Is that the 40mm version? How is the cyclops and the lug to lug distance? I used to have the 36mm version in blue and the magnifier was terrific

Sent from my magic brick


----------



## Calypto (Oct 17, 2015)

Does anyone know what model this is? I really like this.



jakonovski said:


> Nato with pvd gold metal bits! I went with olive green, but grey is also an option.


----------



## JohnnyKarate (Oct 8, 2016)

40mm case but it's quartz. Stock photo.


----------



## ClasicFan (Dec 9, 2015)

MP83 said:


> Is that the 40mm version? How is the cyclops and the lug to lug distance? I used to have the 36mm version in blue and the magnifier was terrific
> 
> Sent from my magic brick


Hi MP83, When I recive watch on monday will let you know about cyclop. I only manage to find this model.
ORIENT Classic Automatic Sapphire Collection SER20002W
Movement: ORIENT caliber ER 48749 Made in Japan
Self-winding movement, 21 jewels, 21600/hour vibrations
Continuous Operation Time: up to 40 hours 
Casel: Stainless steel 
Size: 40mm / 43mm with crown
Water Resistant: 100m 
Band: Stainless steel bracelet
Glass: Sapphire crystal glass
Dial: Silver
Lug width is 22mm 
Lug to lug distance 46mm
It has non hacking non winding movement.


----------



## ClasicFan (Dec 9, 2015)

Calypto said:


> Does anyone know what model this is?

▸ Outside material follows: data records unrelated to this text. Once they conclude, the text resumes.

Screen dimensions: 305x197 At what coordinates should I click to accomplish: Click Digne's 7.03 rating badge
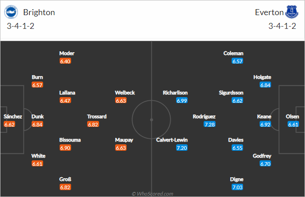coord(237,187)
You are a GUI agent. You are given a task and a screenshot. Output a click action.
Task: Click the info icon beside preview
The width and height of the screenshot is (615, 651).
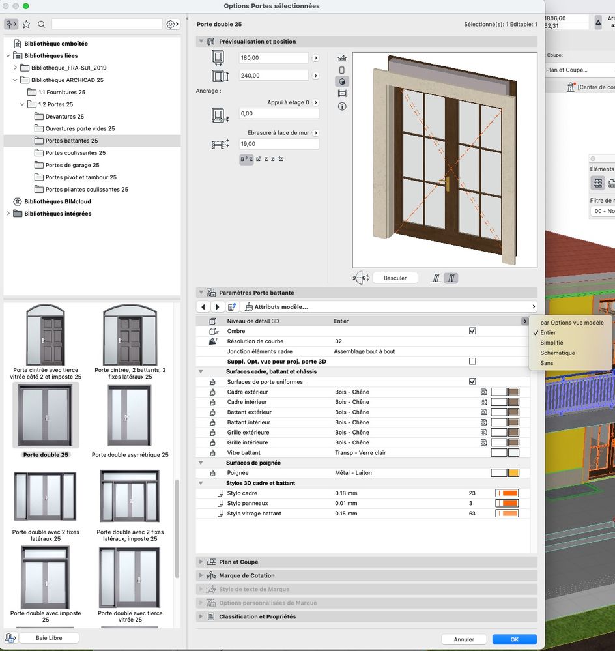tap(342, 106)
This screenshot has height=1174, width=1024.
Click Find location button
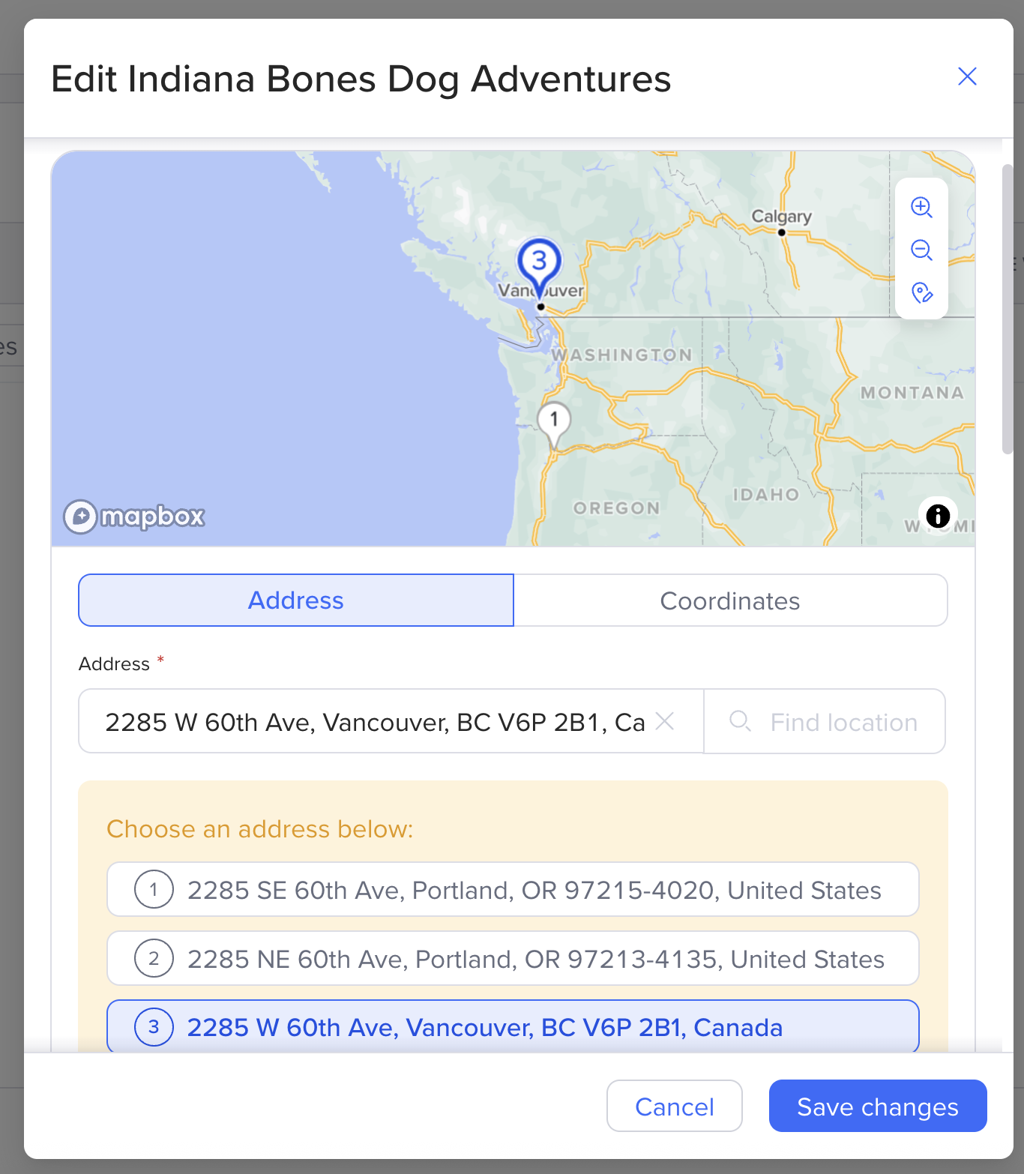(x=825, y=722)
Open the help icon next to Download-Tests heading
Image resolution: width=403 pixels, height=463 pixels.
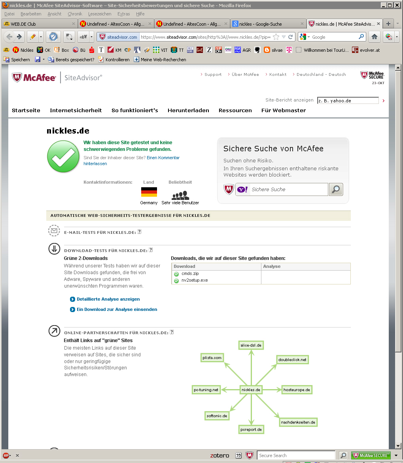click(x=151, y=250)
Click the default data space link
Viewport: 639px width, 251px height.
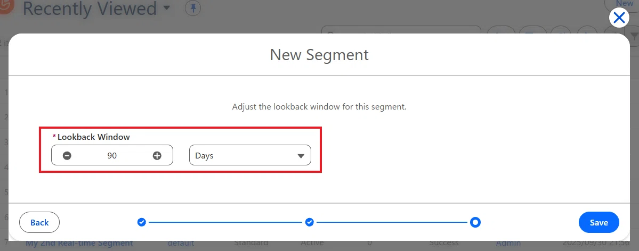[x=181, y=243]
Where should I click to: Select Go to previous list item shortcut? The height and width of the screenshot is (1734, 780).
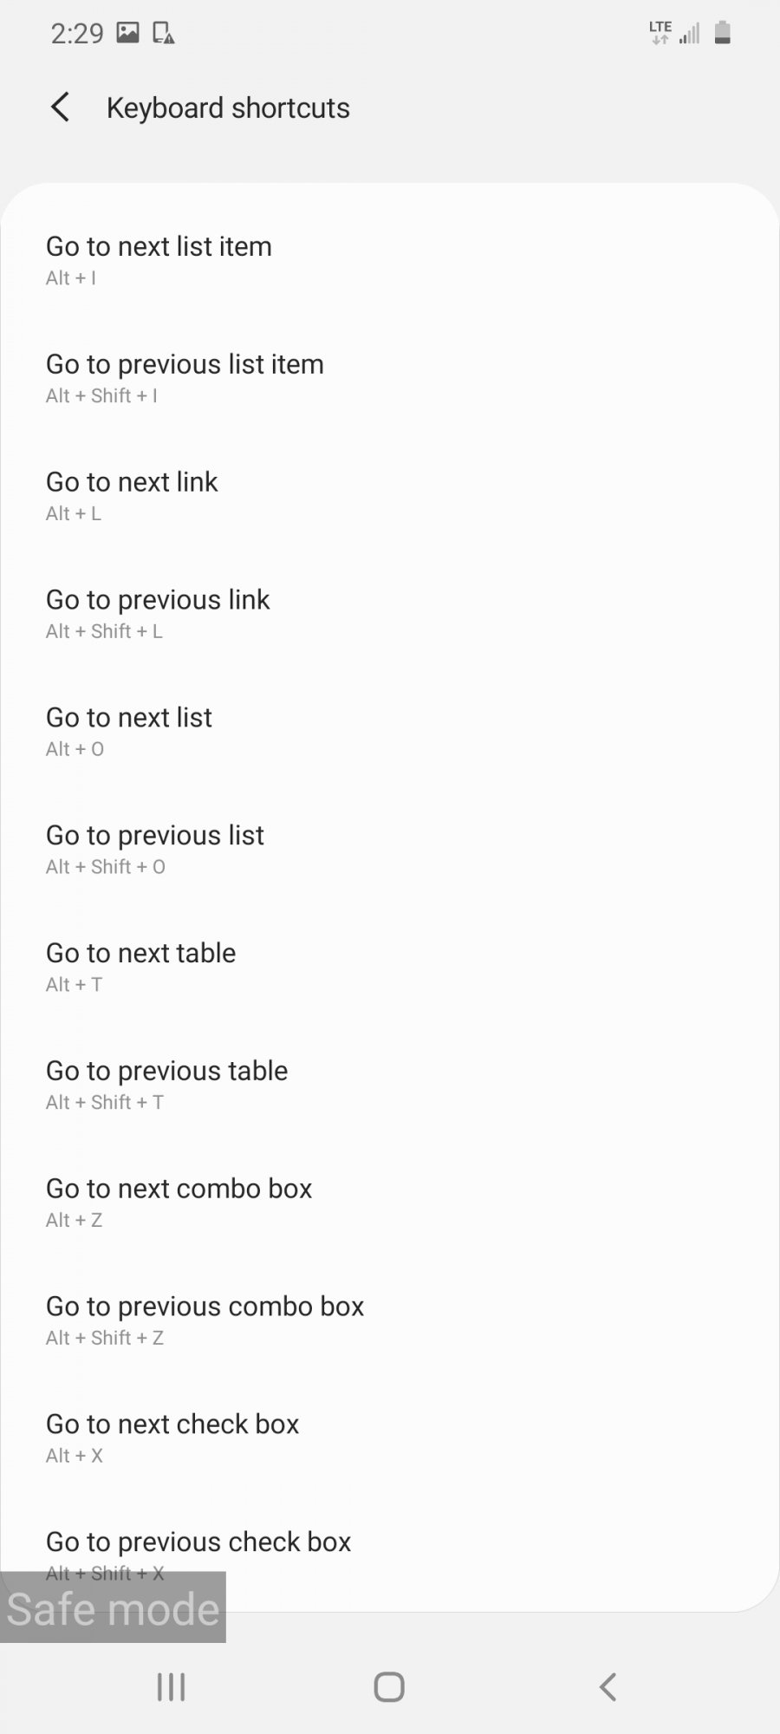click(x=390, y=378)
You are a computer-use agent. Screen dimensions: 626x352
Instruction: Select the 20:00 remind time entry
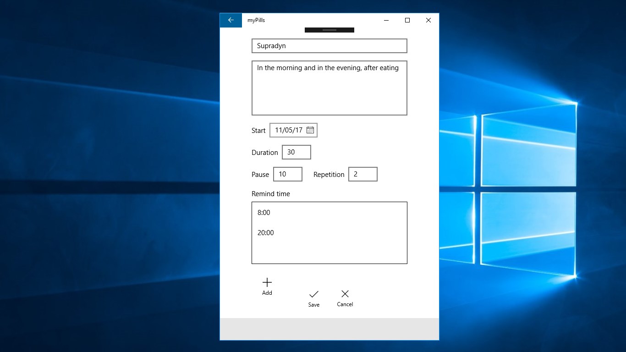click(x=265, y=232)
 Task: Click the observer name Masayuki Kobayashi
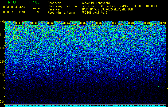96,3
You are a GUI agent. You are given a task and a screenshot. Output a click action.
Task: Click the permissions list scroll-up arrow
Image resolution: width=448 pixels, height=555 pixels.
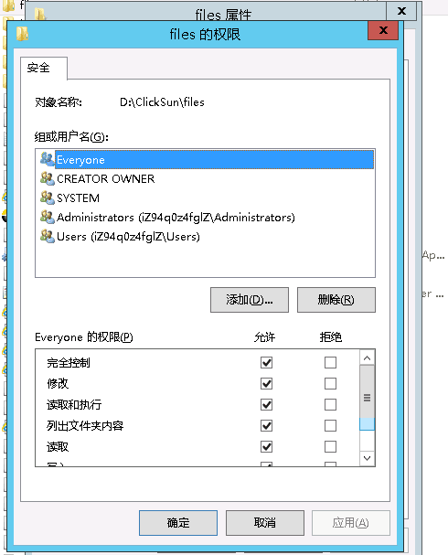tap(367, 358)
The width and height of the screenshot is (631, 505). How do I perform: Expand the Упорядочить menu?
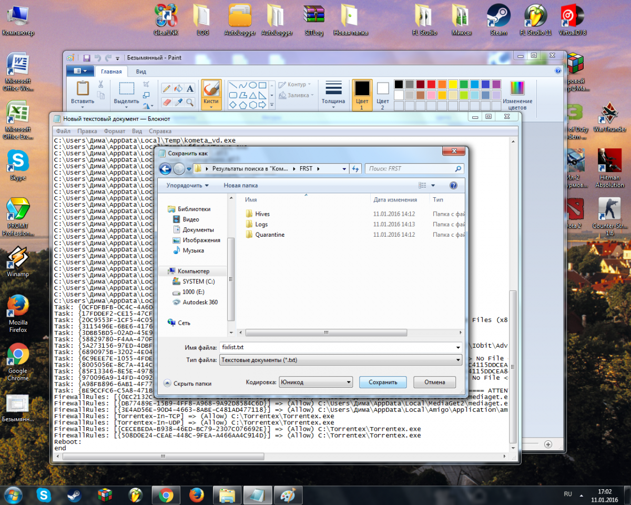pos(187,185)
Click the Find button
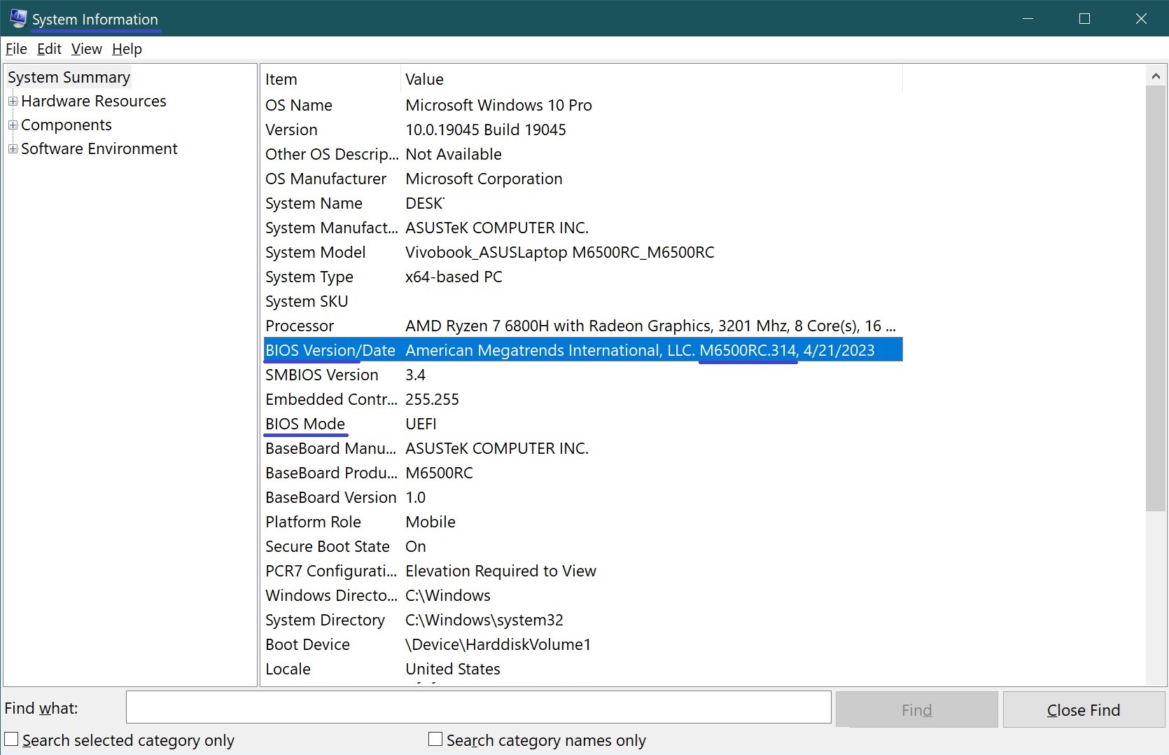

I really like this.


Hi Calypto. That is another gorgeous model from Orient Date just colection. Ive done a little bit of digging and model number is SER20001GO . Now it looks like all models from this series are made for Chinese market and thats why they are rare to find. From my digging around the net they sim to be called in China, Orient Double Lion . There is five options . Two in yellow gold, first yellow gold/ gold dial , second yg/white dial. There are tree dial colors in stainless steel, silver, blue and black face. All dials are sunburst . Where to buy?? Thats not easy one but looks like they are all over Chinese websites so will have try and see if is any possible way to purchase from them. Here are several more photos of these to eye ball .


----------



## ClasicFan (Dec 9, 2015)




----------



## Calypto (Oct 17, 2015)

Thanks a ton. Is it me or did the watch that I posted have a gold-tone case? After taking a closer look, it seems as though it uses the Retrograde bracelet, which I like. Cool watch overall, and it's a shame it's limited to the Chinese market.


----------



## ClasicFan (Dec 9, 2015)

No worries mate. Yea your picture shows full gold case, couldn't find serial for that on. Here is link to stainless steel with silver face.
ER20002W ORIENT AUTOMATIC WATCH | eBay

Only one I could find for sale. Cheers


----------



## Calypto (Oct 17, 2015)

The silver one doesn't do it for me.  I'm sure someone else will get it though, it's a lovely model.


----------



## ClasicFan (Dec 9, 2015)

MP83 said:


> Is that the 40mm version? How is the cyclops and the lug to lug distance? I used to have the 36mm version in blue and the magnifier was terrific
> 
> Sent from my magic brick


 MP83 got the watch yesterday. Cyclop is great, magnifies date really good. Compared to my R dd cyclop and magnification is very close. Lug with is not 20mm how I presume, it is 22mm and tapers down to 20mm at clasp.
Lug to lug distance is 46mm. Case 40mm , with crown 43mm. To my surprise retrograde braclet is actually really good and I may leave that as it is. Links are solid , they are hold in place with pins not screws, easy to resize. For the money very good watch, my first Orient out of four I purchased, hopefully others will be same in quality terms.


----------



## MP83 (Jan 28, 2013)

ClasicFan said:


> MP83 got the watch yesterday. Cyclop is great, magnifies date really good. Compared to my R dd cyclop and magnification is very close. Lug with is not 20mm how I presume, it is 22mm and tapers down to 20mm at clasp.
> Lug to lug distance is 46mm. Case 40mm , with crown 43mm. To my surprise retrograde braclet is actually really good and I may leave that as it is. Links are solid , they are hold in place with pins not screws, easy to resize. For the money very good watch, my first Orient out of four I purchased, hopefully others will be same in quality terms.


Thanks just ordered one 

Sent from my magic brick


----------



## ClasicFan (Dec 9, 2015)

MP83 said:


> Thanks just ordered one
> 
> Sent from my magic brick


Cool mate &#55357;&#56397;.... post few pics and thoughts when you get the watch.


----------



## ClasicFan (Dec 9, 2015)

MP83 said:


> Thanks just ordered one
> 
> Sent from my magic brick


Cool mate .... post few pics and thoughts when you get the watch.


----------